Digital and technology

Streamlined care

Streamlined care Health care can be improved by taking paper out of the system, whether in records or referrals, according to Hugh Mullen.

As the Health and Social Care Board’s outgoing Director of Performance Management and Service Improvement, Mullen updated delegates on how ICT is modernising and transforming health services at an agendaNi seminar in April.

Health service management was a late adopter of ICT compared to other sectors, Mullen remarked, and the service was “still doing an awful lot with pieces of paper.”

The global banking sector spends 6.9 per cent of its budget in ICT while the global health spend in the same field is 3.9 per cent. Northern Ireland’s health and care spend is around 1 per cent of the overall budget, but the figure is growing.

In his view, ICT is “fundamental to high quality health and social care services.”

Major improvements have been made. Two years ago, more than 70 per cent of PCs in the sector were more than three years old and not capable of running modern software. He recalled visiting a community paediatrician who was based in a “shack” next door to a health centre with no computer.

Senior ICT staff emphasised the need to modernise and improve the basic ICT infrastructure, as there was little point in providing new services if this was not fit for purpose.

The Northern Ireland Picture Archiving and Communications System (NIPACS), which allows images to be stored and sent electronically between hospitals, was a key project. However, to one ICT professional, implementing it felt like building a penthouse on top of a wooden hut.

Since then, almost £30 million has been invested in infrastructure and software licences. This has included network upgrades to support NIPCS and 14,500 new PCs. Another 14,500 are needed as around 40,000 staff need a PC to do their job.

If modern desktop software is used properly, there would be no need for every manager to have a full-time secretary, he commented. Those staff could be redeployed elsewhere. In his unit, there are just four administration staff for 30 senior managers.

All GP practices now have broadband links to the Health Service network. Primary care infrastructure has historically been better than in secondary care. All major ICT systems are now linked to the health and care number index, which ensures that everyone in the province has a unique medical record.

The cancer patient tracking system (known as CAPPS) is an achievement of which he was particularly proud. If a specialist thinks that a patient has cancer, he or she must be treated within 62 days but this may require a referral to another hospital.
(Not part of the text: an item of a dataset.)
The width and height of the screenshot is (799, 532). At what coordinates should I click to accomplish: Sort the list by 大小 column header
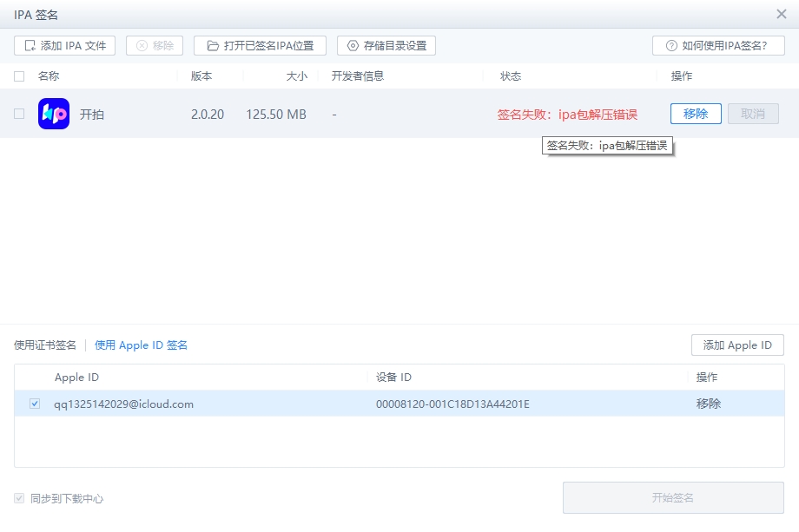point(296,76)
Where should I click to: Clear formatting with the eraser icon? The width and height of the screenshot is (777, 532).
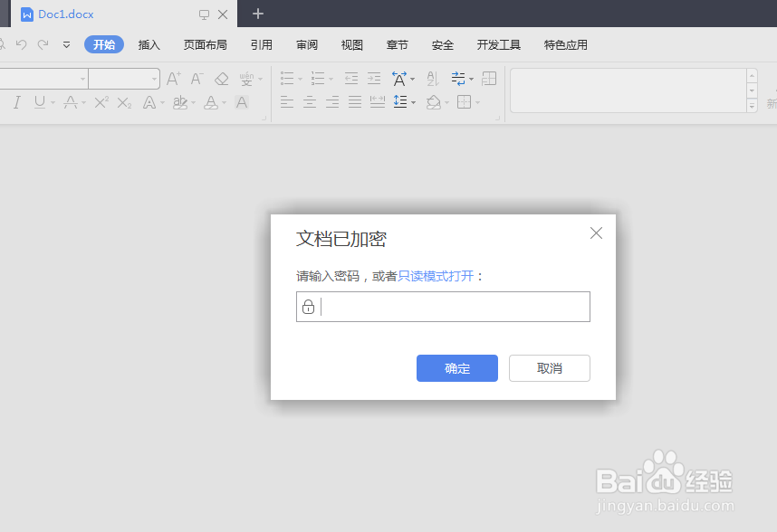[220, 79]
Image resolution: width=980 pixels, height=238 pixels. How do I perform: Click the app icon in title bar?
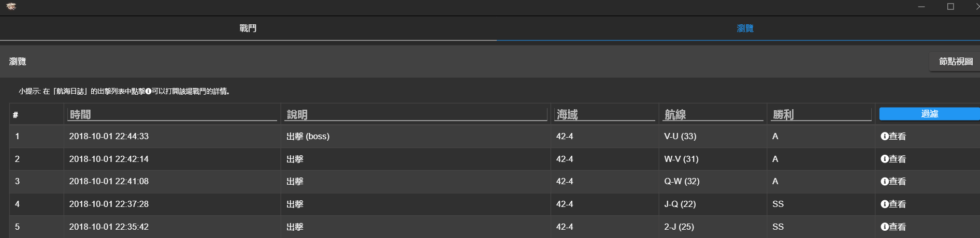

Before the system was introduced, doctors communicated by phone and on paper. Now, they can discuss a patient’s condition by video-link in real time, which also helps train junior doctors and nurses.

“Basically if you’ve got cancer, you just worry until you know what’s going to happen to you next. We’ve got to make sure that’s done in as timely a way as possible as well as obviously as clinically effectively as possible.”

NIPACS is now live in three trusts and will be rolled out regionally within six months. A comprehensive electronic care record has been piloted in two hospitals; this draws together information on the patient from all the relevant systems.

Going forward, the key priority is to improve the information system for community care and social work.

GP referral letters could also be replaced by electronic communications, thus ending the problem of lost letters and allowing messages to be tracked as they go through the service; the board hopes to use the SCI Gateway system.

“I do not worry about the confidentiality issue at all. It’s a red herring,” he said. Electronic systems can only be an improvement on paper records as anyone can walk into any UK hospital and walk out again with a medical record. The procurement system, he insisted, took far too long and takes up the time of three to four staff for several months.

“We have got to make sure that the front and centre of this is how do we improve patient care, how do we improve care to clients [and] how do we improve services to the public?”